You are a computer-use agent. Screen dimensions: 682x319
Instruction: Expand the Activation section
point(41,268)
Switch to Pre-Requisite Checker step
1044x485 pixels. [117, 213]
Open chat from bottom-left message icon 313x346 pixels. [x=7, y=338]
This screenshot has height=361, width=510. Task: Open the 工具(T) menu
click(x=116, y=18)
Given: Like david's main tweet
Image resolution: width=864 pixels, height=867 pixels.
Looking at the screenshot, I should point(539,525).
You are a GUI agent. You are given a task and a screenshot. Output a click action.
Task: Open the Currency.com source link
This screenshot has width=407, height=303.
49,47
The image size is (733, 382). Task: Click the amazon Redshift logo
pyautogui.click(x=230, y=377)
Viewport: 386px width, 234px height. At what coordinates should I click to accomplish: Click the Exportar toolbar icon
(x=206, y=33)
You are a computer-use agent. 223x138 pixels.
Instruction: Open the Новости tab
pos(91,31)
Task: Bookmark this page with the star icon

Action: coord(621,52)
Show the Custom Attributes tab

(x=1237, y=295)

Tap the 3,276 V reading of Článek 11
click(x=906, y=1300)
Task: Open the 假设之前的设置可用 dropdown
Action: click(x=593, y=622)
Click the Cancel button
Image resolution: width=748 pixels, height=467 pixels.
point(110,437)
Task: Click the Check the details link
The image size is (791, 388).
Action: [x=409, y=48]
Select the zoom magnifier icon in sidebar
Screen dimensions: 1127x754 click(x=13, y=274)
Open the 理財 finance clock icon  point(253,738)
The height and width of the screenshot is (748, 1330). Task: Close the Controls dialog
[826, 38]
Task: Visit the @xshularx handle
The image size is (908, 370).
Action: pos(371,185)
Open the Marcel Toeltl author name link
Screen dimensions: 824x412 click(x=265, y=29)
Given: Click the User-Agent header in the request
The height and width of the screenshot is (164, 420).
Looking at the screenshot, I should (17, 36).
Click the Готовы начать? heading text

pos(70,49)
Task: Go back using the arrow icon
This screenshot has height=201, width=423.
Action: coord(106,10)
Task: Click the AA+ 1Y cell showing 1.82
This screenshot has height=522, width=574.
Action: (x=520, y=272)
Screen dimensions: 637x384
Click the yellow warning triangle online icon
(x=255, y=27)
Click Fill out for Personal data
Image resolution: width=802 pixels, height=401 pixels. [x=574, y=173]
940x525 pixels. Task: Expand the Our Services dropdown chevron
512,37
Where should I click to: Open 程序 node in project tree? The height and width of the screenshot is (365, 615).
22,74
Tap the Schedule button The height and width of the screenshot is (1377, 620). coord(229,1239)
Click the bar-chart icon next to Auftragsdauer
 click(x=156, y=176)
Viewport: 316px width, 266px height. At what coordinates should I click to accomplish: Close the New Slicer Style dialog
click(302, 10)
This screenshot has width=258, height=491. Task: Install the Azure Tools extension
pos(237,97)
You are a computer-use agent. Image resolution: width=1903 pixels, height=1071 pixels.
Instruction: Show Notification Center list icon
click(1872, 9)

□ □ □ □

* WHAT YOU WILL DO:
Nothing but the lines from the line with "Open the Marcel Toeltl author name link" to the last line of the listing above should appear; please retype them exactly, both ends included.

* EXERCISE RESULT:
Open the Marcel Toeltl author name link
Screen dimensions: 824x412 click(x=265, y=29)
Given: Click the User-Agent header in the request
The height and width of the screenshot is (164, 420).
Looking at the screenshot, I should (17, 36).
Click the Готовы начать? heading text

pos(70,49)
Task: Go back using the arrow icon
This screenshot has height=201, width=423.
Action: coord(106,10)
Task: Click the AA+ 1Y cell showing 1.82
This screenshot has height=522, width=574.
Action: (x=520, y=272)
Screen dimensions: 637x384
Click the yellow warning triangle online icon
(x=255, y=27)
Click Fill out for Personal data
Image resolution: width=802 pixels, height=401 pixels. [x=574, y=173]
940x525 pixels. Task: Expand the Our Services dropdown chevron
512,37
Where should I click to: Open 程序 node in project tree? The height and width of the screenshot is (365, 615).
22,74
Tap the Schedule button The height and width of the screenshot is (1377, 620). coord(229,1239)
Click the bar-chart icon next to Auftragsdauer
 click(x=156, y=176)
Viewport: 316px width, 266px height. At what coordinates should I click to accomplish: Close the New Slicer Style dialog
click(302, 10)
This screenshot has width=258, height=491. Task: Install the Azure Tools extension
pos(237,97)
You are a computer-use agent. Image resolution: width=1903 pixels, height=1071 pixels.
Instruction: Show Notification Center list icon
click(1872, 9)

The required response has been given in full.